This week’s Ftag of the Week on the CMSCG Blog is part of the Resident Rights regulatory group, F576 Right to Forms of Communication with Privacy. The regulation includes several requirements for residents, including:
- Ensuring the right to “reasonable access” to use a phone, as well as a place in the facility, to make calls without being overheard. The Interpretive Guidance (IG) for F 576 clearly spells out that simply providing access to telephones located in staff offices at the facility or at nurses’ stations does not fulfill this requirement. Facilities have been cited when surveyors observed – and heard – residents on the nurses’ stations phones providing bank account numbers and other details over the phone within earshot of staff, other residents and visitors.
- Protecting and facilitating the residents’ ability to communicate both inside the facility as well as with parties outside the facility by providing reasonable access to communication devices. Reasonable access means that communication devices are easily accessible to the residents and that they have been adapted to meet the residents’ needs, such as through the use of TTY/TTD for residents with vision or hearing problems. These devices include phones, internet and writing materials. The ability to send mail must also be provided.
- Ensuring residents who are using electronic forms of communication (such as email, video chat such as Skype or an internet browser for research) are afforded with reasonable access to and privacy in their use of this communication format. General use computers are expected to be located in an area in the facility where residents have privacy with their internet use, communications and email. This is required only if this access is available in the facility and it can be at the resident’s expense if the facility incurs additional expense to provide this access to the resident. All internet usage should be in accordance with Federal and State laws.
- Protecting the residents’ right to send and receive mail, including packages and other items delivered to the facility that may not be delivered by the US postal service.
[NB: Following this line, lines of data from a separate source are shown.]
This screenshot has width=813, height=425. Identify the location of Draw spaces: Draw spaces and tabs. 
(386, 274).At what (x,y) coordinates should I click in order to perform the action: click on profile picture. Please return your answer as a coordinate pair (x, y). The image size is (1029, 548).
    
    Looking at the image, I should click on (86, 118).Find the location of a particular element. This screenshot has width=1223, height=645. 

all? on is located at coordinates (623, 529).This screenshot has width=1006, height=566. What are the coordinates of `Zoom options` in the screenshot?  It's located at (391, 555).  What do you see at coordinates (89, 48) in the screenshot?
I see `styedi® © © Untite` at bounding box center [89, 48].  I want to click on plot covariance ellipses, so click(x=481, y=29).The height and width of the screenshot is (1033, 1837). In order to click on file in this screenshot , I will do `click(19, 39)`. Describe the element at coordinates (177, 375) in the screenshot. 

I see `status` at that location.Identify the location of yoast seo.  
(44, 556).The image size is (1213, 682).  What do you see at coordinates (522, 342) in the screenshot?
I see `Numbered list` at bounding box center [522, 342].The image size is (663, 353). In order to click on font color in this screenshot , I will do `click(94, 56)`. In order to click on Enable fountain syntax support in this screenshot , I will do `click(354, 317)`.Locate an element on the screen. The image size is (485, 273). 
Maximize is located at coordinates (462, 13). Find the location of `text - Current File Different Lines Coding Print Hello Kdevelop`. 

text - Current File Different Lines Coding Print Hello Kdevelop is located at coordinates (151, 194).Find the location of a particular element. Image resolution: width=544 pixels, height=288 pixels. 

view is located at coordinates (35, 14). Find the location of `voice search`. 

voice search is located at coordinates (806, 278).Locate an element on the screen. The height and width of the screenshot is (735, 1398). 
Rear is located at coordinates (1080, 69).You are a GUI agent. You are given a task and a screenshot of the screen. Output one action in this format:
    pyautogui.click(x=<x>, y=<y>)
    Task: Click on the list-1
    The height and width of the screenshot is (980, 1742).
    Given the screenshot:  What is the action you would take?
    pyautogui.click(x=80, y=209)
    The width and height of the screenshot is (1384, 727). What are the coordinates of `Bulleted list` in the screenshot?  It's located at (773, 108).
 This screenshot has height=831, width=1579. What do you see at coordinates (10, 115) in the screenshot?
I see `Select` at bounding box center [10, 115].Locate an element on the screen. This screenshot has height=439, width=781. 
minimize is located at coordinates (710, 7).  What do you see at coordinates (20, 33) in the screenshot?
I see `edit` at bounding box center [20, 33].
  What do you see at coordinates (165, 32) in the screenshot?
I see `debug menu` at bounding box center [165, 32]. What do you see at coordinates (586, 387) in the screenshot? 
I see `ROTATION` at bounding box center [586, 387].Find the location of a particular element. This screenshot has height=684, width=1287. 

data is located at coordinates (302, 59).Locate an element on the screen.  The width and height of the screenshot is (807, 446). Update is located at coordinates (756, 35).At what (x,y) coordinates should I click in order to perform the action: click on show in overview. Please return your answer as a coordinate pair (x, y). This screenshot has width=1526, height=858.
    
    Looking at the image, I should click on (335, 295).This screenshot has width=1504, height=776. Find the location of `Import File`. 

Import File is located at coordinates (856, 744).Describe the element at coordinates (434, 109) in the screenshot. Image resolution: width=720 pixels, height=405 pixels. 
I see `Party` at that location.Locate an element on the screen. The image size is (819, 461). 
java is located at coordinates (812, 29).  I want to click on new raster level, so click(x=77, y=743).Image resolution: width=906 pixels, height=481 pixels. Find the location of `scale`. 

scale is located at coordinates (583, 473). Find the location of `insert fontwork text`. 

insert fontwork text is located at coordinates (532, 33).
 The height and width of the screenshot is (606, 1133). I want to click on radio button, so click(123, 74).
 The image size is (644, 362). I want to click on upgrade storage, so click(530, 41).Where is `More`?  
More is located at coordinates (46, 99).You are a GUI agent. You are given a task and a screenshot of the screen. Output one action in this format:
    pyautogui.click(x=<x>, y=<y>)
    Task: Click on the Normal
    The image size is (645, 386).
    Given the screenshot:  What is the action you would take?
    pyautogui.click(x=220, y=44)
Residents should have access to stationary and other materials (at their own expense) There is an expectation of privacy in this right, specifically that residents should receive their mail unopened.
It is this last requirement that proves to be the most frequently cited issue under F576. Why? The Resident Council interview on survey specifically asks residents if they receive their mail on Saturdays. How do they respond? They say they can’t remember a time when they received their mail on Saturdays, and sometimes that it is even more delayed than that. When surveyors follow up with staff, there often seem to be a lack of clear procedures for mail delivery on weekends, either due to certain departments not having staff over the weekend, such as the Business Office or Reception, and thus, mail delivery is delayed. One citation reviewed at F576 stated that since mail was not being delivered to residents on Saturdays, the residents were being denied “the same rights as other citizens of the general community.” This is true – if your residents lived in a community-based setting, they would receive their mail on Saturdays like everyone else. That means that if you don’t have a process in place for ensuring mail is delivered timely, you need to put a plan in place.
In general, reviewing these deficiencies led to identification of detailed citations by surveyors who listened to residents on the phone at the nurses’ station providing all kinds of personal information – a body rash, information regarding medications being taken, and as mentioned prior, financial information. It is essential that residents have the ability to make phone calls in private, and if they do not have a cell phone, the facility should ensure there is a backup plan to allow residents to conduct their business as needed or socialize as they wish. It might just be worth the investment for having a few cordless phones available for resident use.